TASKS TO COMPLETE
a) Name every person identified by full name in the excerpt below about restaurant NFTs.
b) The excerpt below about restaurant NFTs precedes the data. Write the next part of that excerpt, continuing from its last sentence.
--- STUDY TEXT Enclosed Below ---
Take the case of Dame in New York City, which garnered a lot of attention last year when it sold membership-style NFTs that started at $1,000 to guarantee a weekly reservation. Front of House, the company that facilitated Dame’s NFT sales, structured these sales as an 80/20 profit-sharing partnership. Front of House lists 20 Dame NFTs as “sold out,” which would mean $20,000 in gross sales, of which Dame could have netted somewhere around $16,000 with the 80/20 model before any of the purchasers set foot in the restaurant. It’s worth noting that Dame has since discontinued the program, but did not comment as to why.
IS THIS GOING TO BECOME THE NORM?
It’s still the Wild West out there, and many concepts are unproven. Flyfish Club, the NFT-based members-only restaurant, has yet to open its doors, but you can buy one of the sold-out membership spots on the secondary market for $4,924.71 at the time of writing.
While the physical restaurant will operate like any other members-only restaurant, the NFT format ensures that Flyfish Club earns upfront revenue before opening its doors, as well as continuing to earn revenue if members choose to lease out or resell their membership to the club.
Meanwhile, in January, a press release went out for the launch of the Crypto Culinary Club, a dining events club founded by Iron Chef host Mark Dacascos in partnership with chef Michael Symon with many other big culinary names attached. The release claimed that the club would be where “ultimate fine dining meets crypto viability,” though the Zoom link to the launch event didn’t work, and sales appeared to stop shortly after they began without much explanation. But theoretically, the club will offer members access to in-person and digital events with well-known chefs.
SEEMS COOL BUT I’M NOT SPENDING $1,000 FOR A TABLE…
If you’re NFT-curious but don’t have money to burn, food and tech journalist Kristen Hawley urges people to “look for the utility.”
--- End of Enclosed STUDY TEXT ---
--- THE DATA Enclosed Below ---
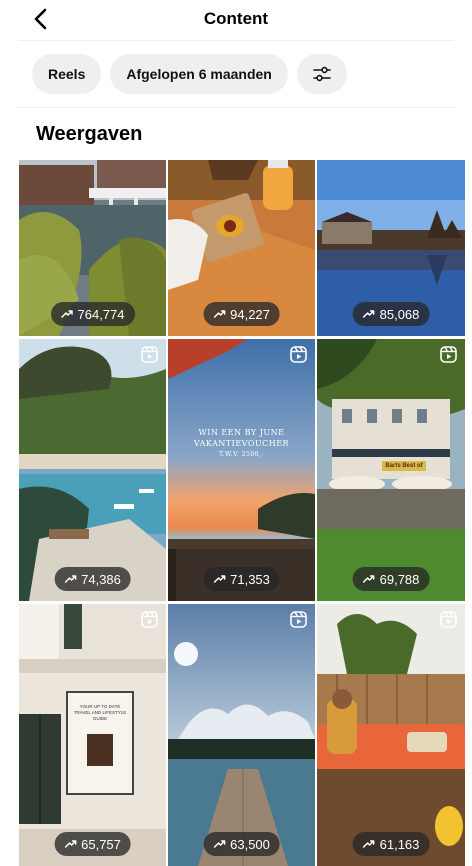  What do you see at coordinates (400, 579) in the screenshot?
I see `views-count: 69,788` at bounding box center [400, 579].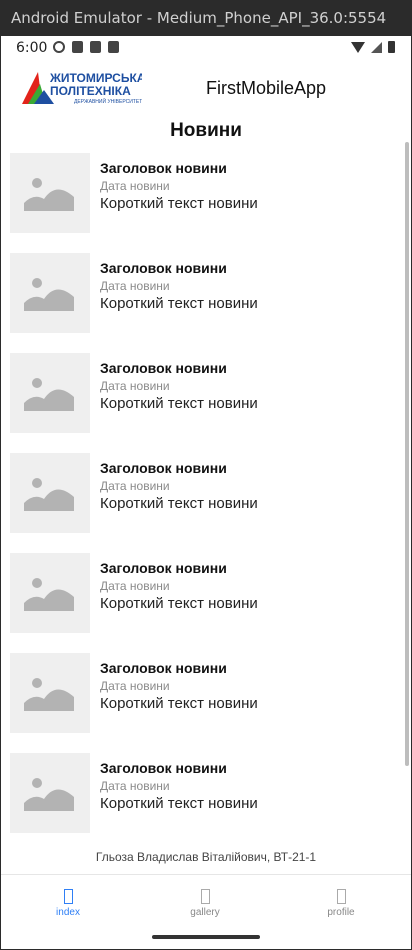 This screenshot has height=950, width=412. What do you see at coordinates (358, 48) in the screenshot?
I see `wifi-icon` at bounding box center [358, 48].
--- End of Enclosed THE DATA ---
ANSWERS TO THE PROBLEMS
a) Mark Dacascos, Michael Symon, Kristen Hawley

b)
Hawley cites Starbucks’s new loyalty program Odyssey as a good example of such utility. In this experimental model, coffee drinkers have the opportunity to go beyond earning points for buying coffee to redeem for more coffee.
The most passionate Starbucks fans can participate in interactive games to earn stamps that are NFTs by another name. Stamps will accumulate like traditional rewards points, but allow customers to redeem them for heftier rewards, including coffee classes or even trips to coffee farms. The key difference between this and other programs so far is that users aren’t asked to change their behavior, or buy anything upfront—the way you purchase your coffee stays the same, it’s just the technology powering your rewards that changes. (Update: when the program launched on March 10, NFTs sold out in just 18 minutes!)
Another functional example comes from the wine and spirits world, where NFTs could help undercut counterfeit sales (may I recommend the documentary Sour Grapes?), a practice that costs the industry billions of dollars each year. Three large Champagne houses recently announced that they were joining an NFT marketplace called WineChain, which allows collectors to buy bottles directly from the producers with an NFT attached that verifies their authenticity.
THAT WAS A LOT TO DIGEST
Tell me about it! But fear not: if your idea of high tech is simply booking a table for 7 pm on your phone, well…there’s still an app for that.